Figure 1. Processing 3C+ data using pairtools.

a. Outline of 3C+ data processing leveraging pairtools. First, a sequenced DNA library is mapped to the reference genome with sequence alignment software, typically using bwa mem for local alignment. Next, pairtools extracts contacts from the alignments in .sam/.bam format. Pairtools outputs a tab-separated .pairs file that records each contact with additional information about alignments. A .pairs file can be saved as a binned contact matrix with counts with other software, such as cooler. The top row describes the steps of the procedure; the middle row describes the software and chain of files; the bottom row depicts an example of each file type.

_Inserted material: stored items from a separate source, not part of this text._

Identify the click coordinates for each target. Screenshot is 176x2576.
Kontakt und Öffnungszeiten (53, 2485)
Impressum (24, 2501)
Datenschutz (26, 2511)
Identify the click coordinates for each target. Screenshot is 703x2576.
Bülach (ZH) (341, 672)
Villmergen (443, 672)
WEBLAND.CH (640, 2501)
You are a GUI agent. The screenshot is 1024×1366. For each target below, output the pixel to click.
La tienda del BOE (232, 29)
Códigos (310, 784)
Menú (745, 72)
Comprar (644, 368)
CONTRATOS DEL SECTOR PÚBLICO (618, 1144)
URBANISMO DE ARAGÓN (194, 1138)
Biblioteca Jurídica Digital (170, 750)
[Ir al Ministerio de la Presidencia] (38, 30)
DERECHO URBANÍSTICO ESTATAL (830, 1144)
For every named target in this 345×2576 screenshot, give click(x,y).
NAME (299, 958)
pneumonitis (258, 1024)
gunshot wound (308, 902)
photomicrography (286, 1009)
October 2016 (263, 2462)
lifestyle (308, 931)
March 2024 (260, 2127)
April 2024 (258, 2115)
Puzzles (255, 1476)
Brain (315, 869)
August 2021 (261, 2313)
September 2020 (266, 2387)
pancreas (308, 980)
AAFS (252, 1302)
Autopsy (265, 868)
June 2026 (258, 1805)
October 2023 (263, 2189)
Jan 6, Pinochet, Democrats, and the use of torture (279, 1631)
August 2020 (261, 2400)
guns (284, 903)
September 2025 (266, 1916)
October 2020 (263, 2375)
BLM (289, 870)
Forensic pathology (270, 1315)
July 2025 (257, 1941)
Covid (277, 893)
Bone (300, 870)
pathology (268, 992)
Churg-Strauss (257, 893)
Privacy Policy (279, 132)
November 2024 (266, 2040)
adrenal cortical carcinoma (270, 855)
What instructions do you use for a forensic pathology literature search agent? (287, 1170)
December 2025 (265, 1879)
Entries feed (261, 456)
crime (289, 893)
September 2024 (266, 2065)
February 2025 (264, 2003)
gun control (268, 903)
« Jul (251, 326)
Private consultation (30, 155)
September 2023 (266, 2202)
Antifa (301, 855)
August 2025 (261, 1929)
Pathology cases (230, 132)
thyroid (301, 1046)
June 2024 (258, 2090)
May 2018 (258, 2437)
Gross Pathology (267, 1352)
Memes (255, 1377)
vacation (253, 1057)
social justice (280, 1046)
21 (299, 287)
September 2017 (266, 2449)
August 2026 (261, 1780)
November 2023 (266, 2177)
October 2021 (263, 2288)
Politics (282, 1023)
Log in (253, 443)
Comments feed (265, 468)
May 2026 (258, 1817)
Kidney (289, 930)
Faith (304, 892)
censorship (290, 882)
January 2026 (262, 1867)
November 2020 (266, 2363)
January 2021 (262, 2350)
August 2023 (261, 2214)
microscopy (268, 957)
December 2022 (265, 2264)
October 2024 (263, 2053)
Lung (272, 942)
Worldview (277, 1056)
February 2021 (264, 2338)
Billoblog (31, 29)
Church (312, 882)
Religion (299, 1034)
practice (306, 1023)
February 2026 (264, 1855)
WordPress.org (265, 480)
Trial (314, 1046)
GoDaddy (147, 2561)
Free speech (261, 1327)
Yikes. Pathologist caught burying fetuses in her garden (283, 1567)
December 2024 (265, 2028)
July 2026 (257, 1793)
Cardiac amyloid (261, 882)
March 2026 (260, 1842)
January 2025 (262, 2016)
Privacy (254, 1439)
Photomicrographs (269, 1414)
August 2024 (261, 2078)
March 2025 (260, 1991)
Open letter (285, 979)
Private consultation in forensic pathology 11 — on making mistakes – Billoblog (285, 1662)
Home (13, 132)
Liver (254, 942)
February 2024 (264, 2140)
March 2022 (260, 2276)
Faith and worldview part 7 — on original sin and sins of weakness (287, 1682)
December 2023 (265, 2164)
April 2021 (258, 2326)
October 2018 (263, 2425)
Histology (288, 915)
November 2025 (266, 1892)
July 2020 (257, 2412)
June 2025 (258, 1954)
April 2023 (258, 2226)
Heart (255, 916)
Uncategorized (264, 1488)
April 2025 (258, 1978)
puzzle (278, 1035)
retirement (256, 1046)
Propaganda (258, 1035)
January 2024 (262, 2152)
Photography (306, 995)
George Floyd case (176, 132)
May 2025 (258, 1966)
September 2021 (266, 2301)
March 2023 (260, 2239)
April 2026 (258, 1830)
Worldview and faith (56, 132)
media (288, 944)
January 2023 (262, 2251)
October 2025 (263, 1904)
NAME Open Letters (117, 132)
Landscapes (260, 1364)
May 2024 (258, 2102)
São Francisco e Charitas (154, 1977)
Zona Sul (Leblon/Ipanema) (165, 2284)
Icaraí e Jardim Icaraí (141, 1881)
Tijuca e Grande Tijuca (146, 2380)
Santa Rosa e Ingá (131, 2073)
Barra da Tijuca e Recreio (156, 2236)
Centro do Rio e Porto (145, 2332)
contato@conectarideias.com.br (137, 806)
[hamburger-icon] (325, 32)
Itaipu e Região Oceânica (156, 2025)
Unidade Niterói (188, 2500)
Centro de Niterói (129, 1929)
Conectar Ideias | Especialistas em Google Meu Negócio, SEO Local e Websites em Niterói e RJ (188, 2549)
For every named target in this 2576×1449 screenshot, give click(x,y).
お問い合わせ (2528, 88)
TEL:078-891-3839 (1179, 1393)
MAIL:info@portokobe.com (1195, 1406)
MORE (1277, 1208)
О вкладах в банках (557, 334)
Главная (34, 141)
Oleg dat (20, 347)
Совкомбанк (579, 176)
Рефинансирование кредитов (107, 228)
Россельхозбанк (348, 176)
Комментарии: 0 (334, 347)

b. Three main steps of contact extraction by pairtools: parse, sort, and dedup. Parse takes alignments of reads as input and extracts the pairs of contacts. In the illustration, alignments are represented as triangles pointing in the direction of read mapping to the reference genome; each row is a pair extracted from one read. The color represents the genomic position of the alignment with the smallest coordinate, from the leftmost coordinate on the chromosome (orange) to the rightmost coordinate on the chromosome (violet). Sort orders mapped pairs by their position in the reference genome. Before sorting, pairs are ordered by the reads from which they were extracted. After sorting, pairs are ordered by chromosome and genomic coordinate. Dedup removes duplicates (pairs with the same or very close positions of mapping). The bracket represents two orange pairs with very close positions of mapping that are deduplicated by dedup.